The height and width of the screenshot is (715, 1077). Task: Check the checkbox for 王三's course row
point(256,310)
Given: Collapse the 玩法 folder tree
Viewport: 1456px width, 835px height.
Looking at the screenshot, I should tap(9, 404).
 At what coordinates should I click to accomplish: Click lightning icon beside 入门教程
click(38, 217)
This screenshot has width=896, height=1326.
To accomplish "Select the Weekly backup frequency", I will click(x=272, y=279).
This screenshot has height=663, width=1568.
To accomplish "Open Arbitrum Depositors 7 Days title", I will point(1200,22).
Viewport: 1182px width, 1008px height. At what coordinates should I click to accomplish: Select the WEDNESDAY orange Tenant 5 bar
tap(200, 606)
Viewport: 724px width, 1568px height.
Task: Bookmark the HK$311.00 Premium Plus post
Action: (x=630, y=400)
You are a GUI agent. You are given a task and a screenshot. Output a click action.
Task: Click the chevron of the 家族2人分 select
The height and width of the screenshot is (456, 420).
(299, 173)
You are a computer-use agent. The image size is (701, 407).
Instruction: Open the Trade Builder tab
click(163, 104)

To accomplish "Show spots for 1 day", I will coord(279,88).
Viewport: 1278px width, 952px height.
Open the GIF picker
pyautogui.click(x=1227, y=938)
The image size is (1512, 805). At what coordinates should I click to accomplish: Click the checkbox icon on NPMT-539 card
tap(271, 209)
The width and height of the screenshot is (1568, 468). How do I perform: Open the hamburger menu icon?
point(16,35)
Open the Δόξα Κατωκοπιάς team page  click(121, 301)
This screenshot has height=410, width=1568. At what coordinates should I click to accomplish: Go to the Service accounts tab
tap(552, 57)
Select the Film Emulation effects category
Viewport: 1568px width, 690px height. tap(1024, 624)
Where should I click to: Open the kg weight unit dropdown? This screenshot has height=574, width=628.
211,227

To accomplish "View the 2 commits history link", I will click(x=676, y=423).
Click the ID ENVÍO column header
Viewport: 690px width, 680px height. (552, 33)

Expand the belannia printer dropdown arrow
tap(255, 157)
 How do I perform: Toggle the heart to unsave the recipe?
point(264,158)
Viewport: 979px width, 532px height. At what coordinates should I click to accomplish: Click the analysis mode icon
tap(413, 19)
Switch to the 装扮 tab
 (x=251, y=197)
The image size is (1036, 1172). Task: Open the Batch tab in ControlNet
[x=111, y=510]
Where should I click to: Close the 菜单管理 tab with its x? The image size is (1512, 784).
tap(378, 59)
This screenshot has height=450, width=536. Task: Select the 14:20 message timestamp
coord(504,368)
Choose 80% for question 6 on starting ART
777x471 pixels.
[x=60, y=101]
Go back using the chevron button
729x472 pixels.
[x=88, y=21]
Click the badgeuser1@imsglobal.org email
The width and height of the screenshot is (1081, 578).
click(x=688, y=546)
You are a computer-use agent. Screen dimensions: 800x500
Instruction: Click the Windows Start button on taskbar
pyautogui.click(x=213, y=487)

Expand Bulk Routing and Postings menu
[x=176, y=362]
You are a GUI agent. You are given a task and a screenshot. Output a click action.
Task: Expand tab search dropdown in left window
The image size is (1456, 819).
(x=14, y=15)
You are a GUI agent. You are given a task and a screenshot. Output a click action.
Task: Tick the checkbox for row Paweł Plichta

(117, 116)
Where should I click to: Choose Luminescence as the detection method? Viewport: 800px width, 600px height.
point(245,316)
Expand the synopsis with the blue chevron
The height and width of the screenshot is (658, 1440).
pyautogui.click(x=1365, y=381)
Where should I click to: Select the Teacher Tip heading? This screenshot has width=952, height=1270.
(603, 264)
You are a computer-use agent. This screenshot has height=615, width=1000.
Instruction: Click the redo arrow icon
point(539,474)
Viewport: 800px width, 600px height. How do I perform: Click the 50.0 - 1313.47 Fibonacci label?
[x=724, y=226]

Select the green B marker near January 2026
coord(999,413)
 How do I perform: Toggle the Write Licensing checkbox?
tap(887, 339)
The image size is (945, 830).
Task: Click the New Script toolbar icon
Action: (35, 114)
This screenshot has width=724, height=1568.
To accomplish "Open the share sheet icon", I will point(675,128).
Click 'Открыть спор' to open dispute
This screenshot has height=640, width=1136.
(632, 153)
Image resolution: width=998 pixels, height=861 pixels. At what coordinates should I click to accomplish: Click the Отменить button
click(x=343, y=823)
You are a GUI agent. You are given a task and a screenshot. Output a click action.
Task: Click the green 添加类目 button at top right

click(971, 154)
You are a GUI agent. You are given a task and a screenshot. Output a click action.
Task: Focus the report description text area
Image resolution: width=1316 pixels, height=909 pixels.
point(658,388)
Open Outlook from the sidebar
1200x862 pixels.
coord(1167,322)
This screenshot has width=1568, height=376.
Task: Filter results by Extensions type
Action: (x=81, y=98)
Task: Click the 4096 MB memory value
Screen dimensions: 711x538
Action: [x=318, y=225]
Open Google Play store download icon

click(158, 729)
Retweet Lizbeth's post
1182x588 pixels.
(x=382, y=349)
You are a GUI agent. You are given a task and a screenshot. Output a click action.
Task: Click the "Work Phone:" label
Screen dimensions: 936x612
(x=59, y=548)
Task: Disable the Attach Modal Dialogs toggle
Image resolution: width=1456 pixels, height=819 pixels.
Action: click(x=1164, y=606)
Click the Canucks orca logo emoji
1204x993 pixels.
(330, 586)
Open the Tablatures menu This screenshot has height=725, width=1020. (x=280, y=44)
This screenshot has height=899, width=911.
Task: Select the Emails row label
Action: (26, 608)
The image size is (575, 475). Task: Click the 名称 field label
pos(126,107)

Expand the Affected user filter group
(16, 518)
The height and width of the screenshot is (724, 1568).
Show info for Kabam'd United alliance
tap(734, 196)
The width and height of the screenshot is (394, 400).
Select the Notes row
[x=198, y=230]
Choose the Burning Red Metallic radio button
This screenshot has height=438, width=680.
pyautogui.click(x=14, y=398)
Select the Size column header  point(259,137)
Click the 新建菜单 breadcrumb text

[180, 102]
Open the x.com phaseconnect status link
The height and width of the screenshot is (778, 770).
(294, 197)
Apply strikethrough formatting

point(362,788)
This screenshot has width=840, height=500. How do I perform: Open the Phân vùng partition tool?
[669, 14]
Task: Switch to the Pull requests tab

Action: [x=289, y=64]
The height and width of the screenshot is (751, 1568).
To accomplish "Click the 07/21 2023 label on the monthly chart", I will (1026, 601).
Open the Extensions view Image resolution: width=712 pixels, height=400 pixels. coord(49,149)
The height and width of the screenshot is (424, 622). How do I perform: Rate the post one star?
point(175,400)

=== Exercise directions ===
Copy the material word for word, beginning at its first line and stopping after the line that contains "Action: (x=630, y=400)".

=== Task solution ===
The height and width of the screenshot is (715, 1077). Task: Check the checkbox for 王三's course row
point(256,310)
Given: Collapse the 玩法 folder tree
Viewport: 1456px width, 835px height.
Looking at the screenshot, I should tap(9, 404).
 At what coordinates should I click to accomplish: Click lightning icon beside 入门教程
click(38, 217)
This screenshot has width=896, height=1326.
To accomplish "Select the Weekly backup frequency", I will click(x=272, y=279).
This screenshot has height=663, width=1568.
To accomplish "Open Arbitrum Depositors 7 Days title", I will point(1200,22).
Viewport: 1182px width, 1008px height. At what coordinates should I click to accomplish: Select the WEDNESDAY orange Tenant 5 bar
tap(200, 606)
Viewport: 724px width, 1568px height.
Task: Bookmark the HK$311.00 Premium Plus post
Action: (x=630, y=400)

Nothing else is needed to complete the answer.